State Rep. Mack Butler, a Republican who represents Gadsden, said he “absolutely” wishes his colleagues would take a stronger stance on forever chemicals.
“Not only for the drinking water, but for the recreation the river brings to our communities,” Butler said in a message to AL.com.
In 2018, three years after the water utility that serves Hampton’s hometown sued, its general manager wrote a letter to Alabama Attorney General Steve Marshall, asking the state to join the lawsuit.

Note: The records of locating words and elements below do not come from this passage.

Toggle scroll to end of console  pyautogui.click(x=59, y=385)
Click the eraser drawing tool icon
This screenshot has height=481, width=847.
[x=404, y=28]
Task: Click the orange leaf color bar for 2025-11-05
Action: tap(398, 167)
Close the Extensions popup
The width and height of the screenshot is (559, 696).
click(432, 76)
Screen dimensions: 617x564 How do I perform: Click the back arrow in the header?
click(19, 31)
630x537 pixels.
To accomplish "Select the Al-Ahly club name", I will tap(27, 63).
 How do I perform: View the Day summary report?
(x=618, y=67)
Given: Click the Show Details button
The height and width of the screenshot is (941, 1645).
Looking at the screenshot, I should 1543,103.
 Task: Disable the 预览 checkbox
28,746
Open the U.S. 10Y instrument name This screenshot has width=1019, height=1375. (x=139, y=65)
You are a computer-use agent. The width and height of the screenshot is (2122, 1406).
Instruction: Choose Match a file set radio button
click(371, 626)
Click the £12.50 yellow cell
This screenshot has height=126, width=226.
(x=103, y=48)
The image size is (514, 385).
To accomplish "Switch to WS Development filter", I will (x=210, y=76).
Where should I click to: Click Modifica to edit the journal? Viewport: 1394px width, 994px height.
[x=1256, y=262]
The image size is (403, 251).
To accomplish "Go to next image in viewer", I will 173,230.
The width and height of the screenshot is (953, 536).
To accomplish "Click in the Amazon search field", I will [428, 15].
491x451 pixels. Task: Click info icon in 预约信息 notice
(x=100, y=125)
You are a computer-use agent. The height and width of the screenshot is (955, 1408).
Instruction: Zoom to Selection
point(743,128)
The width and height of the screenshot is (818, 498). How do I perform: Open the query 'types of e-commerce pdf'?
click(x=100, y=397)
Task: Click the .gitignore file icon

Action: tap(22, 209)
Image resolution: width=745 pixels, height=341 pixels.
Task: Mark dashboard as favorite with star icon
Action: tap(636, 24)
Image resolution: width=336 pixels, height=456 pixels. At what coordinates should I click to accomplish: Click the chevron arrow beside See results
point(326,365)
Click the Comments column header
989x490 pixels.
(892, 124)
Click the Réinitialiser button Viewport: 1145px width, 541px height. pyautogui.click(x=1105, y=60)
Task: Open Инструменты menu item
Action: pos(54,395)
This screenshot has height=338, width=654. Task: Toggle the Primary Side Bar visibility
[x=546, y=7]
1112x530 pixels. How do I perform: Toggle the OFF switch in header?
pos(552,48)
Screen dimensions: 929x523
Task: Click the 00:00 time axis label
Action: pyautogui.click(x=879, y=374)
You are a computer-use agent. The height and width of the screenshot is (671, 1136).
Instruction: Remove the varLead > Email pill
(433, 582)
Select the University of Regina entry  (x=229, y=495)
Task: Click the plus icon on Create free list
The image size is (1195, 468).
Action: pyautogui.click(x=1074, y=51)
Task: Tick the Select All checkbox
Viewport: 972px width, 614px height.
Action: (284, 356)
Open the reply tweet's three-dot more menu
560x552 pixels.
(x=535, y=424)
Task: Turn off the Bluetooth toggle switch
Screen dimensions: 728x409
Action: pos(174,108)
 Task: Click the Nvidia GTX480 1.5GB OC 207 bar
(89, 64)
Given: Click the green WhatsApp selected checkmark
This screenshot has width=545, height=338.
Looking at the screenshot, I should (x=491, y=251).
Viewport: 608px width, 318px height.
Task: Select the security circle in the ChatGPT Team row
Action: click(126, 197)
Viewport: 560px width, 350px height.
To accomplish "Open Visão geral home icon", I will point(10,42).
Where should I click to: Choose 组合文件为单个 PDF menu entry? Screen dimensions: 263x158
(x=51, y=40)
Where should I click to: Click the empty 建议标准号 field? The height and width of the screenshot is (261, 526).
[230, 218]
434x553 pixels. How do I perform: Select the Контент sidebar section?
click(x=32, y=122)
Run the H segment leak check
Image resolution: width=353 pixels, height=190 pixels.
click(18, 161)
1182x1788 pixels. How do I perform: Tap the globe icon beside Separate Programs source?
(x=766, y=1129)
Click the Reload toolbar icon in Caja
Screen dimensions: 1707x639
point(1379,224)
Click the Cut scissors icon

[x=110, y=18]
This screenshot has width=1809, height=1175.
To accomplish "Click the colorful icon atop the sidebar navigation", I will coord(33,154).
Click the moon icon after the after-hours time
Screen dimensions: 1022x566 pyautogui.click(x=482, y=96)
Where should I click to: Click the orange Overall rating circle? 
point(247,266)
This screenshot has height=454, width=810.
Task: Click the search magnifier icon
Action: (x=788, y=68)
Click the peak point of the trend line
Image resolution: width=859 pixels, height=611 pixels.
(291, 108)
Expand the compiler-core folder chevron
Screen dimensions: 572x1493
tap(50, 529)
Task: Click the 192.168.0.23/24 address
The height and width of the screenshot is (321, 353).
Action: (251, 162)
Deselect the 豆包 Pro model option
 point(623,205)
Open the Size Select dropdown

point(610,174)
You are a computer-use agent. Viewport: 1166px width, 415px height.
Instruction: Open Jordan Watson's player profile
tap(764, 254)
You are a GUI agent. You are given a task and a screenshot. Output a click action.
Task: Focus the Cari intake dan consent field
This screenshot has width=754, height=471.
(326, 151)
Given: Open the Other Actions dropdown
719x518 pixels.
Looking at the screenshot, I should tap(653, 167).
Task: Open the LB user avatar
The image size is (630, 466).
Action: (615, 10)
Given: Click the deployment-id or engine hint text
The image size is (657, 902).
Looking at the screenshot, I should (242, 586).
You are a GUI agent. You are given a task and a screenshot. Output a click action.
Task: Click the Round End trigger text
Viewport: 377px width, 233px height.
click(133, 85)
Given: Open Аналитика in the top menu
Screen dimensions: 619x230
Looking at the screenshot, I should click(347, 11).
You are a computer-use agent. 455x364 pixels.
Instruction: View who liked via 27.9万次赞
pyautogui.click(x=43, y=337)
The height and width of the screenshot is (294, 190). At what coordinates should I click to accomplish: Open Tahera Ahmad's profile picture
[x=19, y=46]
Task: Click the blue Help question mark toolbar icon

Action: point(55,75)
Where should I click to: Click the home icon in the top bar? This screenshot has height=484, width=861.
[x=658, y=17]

“To date, our elected officials in Alabama have not taken up for Alabamians like the officials in Minnesota, and more recently New York, did for their citizens,” Don Sims wrote at the time.
The state did not join the utility’s lawsuit.
A spokesperson for the attorney general’s office said that the state did not have grounds to join the lawsuit, because at the time, the EPA had not set limits for PFAS in drinking water.
“During Attorney General Luther Strange’s administration, our office reviewed the West Morgan (County) water situation. At that time, the EPA had only guidelines for PFAS but no enforceable standards,” a spokesperson from the office said. “Because there were no violations of any enforceable PFAS discharge standards, the state had no legal grounds for enforcement action.”
Now, if there are violations of the federal PFAS standards, they should be reported to the Alabama Department of Environmental Management, the attorney general’s office said.
“Our office will take appropriate action under the Alabama Water Pollution Control Act if necessary,” the attorney general’s office said.
But the state environmental regulators say there’s not much they can do. Enforceable limits for PFAS in drinking water were set to take effect in 2029, but under the Trump administration, the EPA announced plans to push back the deadline until 2031.
“We are on a path to uphold the agency’s nationwide standards to protect Americans from PFOA and PFOS in their water,” EPA Administrator Lee Zeldin, said in a press release. “At the same time, we will work to provide common-sense flexibility in the form of additional time for compliance.”
The slow pace of federal regulators has left cities like Gadsden to manage PFAS contamination on their own.
At a Gadsden Water Works and Sewer Board meeting last fall, Zackery listened as board members reviewed the current PFAS readings for the utility’s raw and finished drinking water.
Timothy Simmons, the board chair, asked Hare, the utility manager, if Gadsden was following all PFAS regulations.
“We meet all federal and state water quality regulations,” Hare told Simmons.
For Zackery, those words fell on deaf ears.
“I want to give great credit where it’s due, but we are still being poisoned while [the reverse osmosis plant] is being built,” Zackery said. “It’s just sad.”